A woman who has killed her husband might be thought to have sacrificed the right to refer to herself as "Mummy" in front of her bereaved children. The mordant clash in Kenneth McLeish's translation between the innocent- sounding term and the dramatic context gives you a whole new angle on Elektra as the quintessential "Girl whose Heart Belongs to Daddy".

There's another, disturbingly beautiful example later on when a daughter whose mother is being butchered offstage is told that "There inside your cousins are touching her heart." True enough; except the contact is being made with a knife.

McLeish's text is littered with such grizzly pleasures, brought to life in a splendidly intense and wittily thoughtful production by Laurence Boswell. The plays in Agamemnon's Children - Elektra, Orestes and Iphigeneia in Tauris - were never intended as a trilogy and were not written in the order of narrative sequence.

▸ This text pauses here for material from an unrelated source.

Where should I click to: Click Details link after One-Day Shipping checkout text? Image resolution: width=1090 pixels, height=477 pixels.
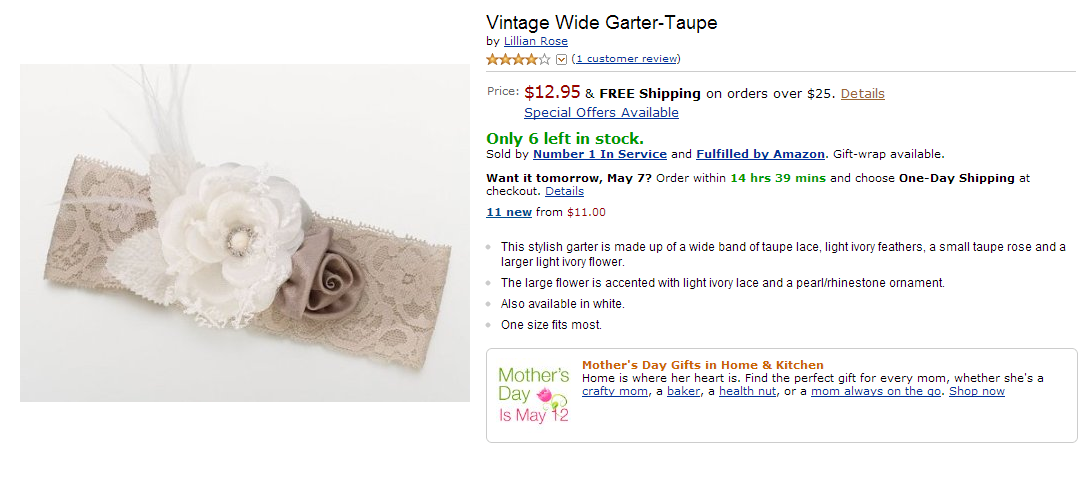[564, 191]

Seeing all three back to back (as it's possible to do on Wednesdays and Saturdays) gives you a "prismatic" perspective on the mythic story of what happened to the House of Atreus as a result of Agamemnon's preparedness to sacrifice Iphigeneia at Aulis and his wife's deadly reprisal.

This is Boswell's last production as artistic director at The Gate, the venue with a reputation as huge as its dimensions are small. It's a pleasure to report that for Boswell's swan-song the joint is right back on form.

With a wooden-walled audience-enclosing set which has two steep walkways radiating from the central paved acting area, Anthony McIlwaine's splendid environmental design gives the drama a powerful immediacy. At the end of the first play the gods make their surprise entry stationed on little drawbridges that drop with an absurd, undignified suddenness out of one of the walls. That, and their creepy soft voices, so full of insincere sorrow, bring home to you the slipperiness of deities who can calmly inform a youth like Orestes that the matricidal mission he has accomplished on the instructions of another god, Apollo, was in fact misconceived.

Sara Mair-Thomas is vividly powerful as a spiky-thin, chopped-haired Elektra, all barely repressed hysteria, her baleful pleasure in revenge passing through her body like a shudder of revulsion.

With his chiselled public schoolboy features and fascinating low-key way of conveying the Furies-hounded torments and moral degeneration of Orestes, Charles Daish is also very fine. The way these characters embrace each other, ravenous for comfort, shows you how fate has, in their case, rendered the sibling relationship the chief emotional resource. They become depraved and yet are virginal. As their other long-lost sibling Iphigeneia, Barbara Flynn is deliciously droll, presiding over a tragicomic escape plot in which prior bloodstained guilt actually provides the ruse by which the enemy is outwitted; the last oddly tongue-in-cheek stage of what could have been called Orestes' Development.